Les 5 repères de Jean-Noël Maillard
1. La famille. «Mes parents, Noël et Henriette, dits Nono et Yéyette. Mon père vient de mourir, treize ans après l’accident fatal à ma mère. On était quatre enfants à la maison, à Boncourt (JU). Une famille heureuse. Joyeuse. Un mantra? Faire les choses sérieusement sans se prendre au sérieux.»
2. Mon quartier. «J’habite depuis vingt-six ans à la rue Saint-Martin à Porrentruy, au sein d’un habitat groupé. C’est mon point d’ancrage. J’y ai mes amis. Et puis Saint-Martin, pour l’Ajoulot et le directeur de Caritas Jura que je suis, c’est symbolique!»

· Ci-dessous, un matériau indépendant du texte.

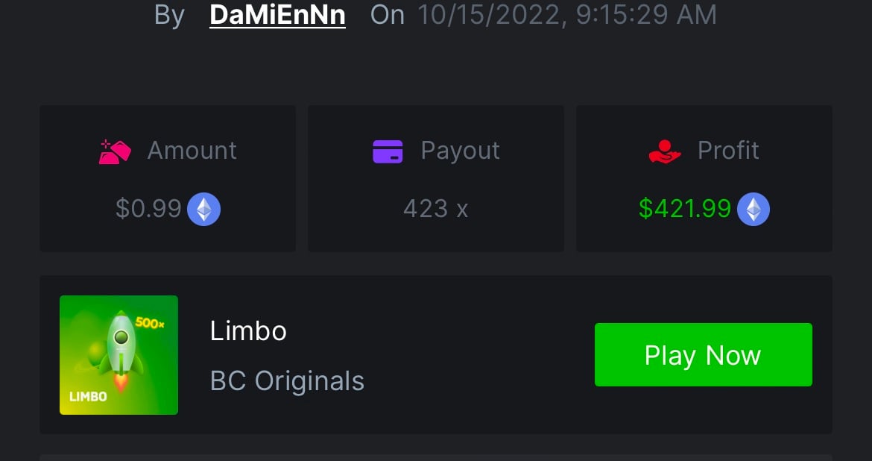
Task: Open the Limbo game thumbnail
Action: coord(119,354)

3. «Eloge de la faiblesse». «Quand j’ai rencontré Alexandre Jollien, en 2000, il était inconnu. Il m’a bouleversé. Eloge de la faiblesse m’a ouvert les yeux en tant que travailleur social. Un livre fondateur.»
4. «La vie est belle». «J’ai adoré ce film, qui m’a fait passer par tous les états. Ce père qui, pour épargner son fils, lui présente la Shoah comme un jeu. Epoustouflant, comme dirait Benigni.»
5. Le théâtre. «Ma passion. Depuis Je veux plus de crème dans les millefeuilles, premier spectacle du regretté François Silvant vu à Neuchâtel, le théâtre ne m’a jamais quitté. J’adore le spectacle vivant. C’est mon truc.»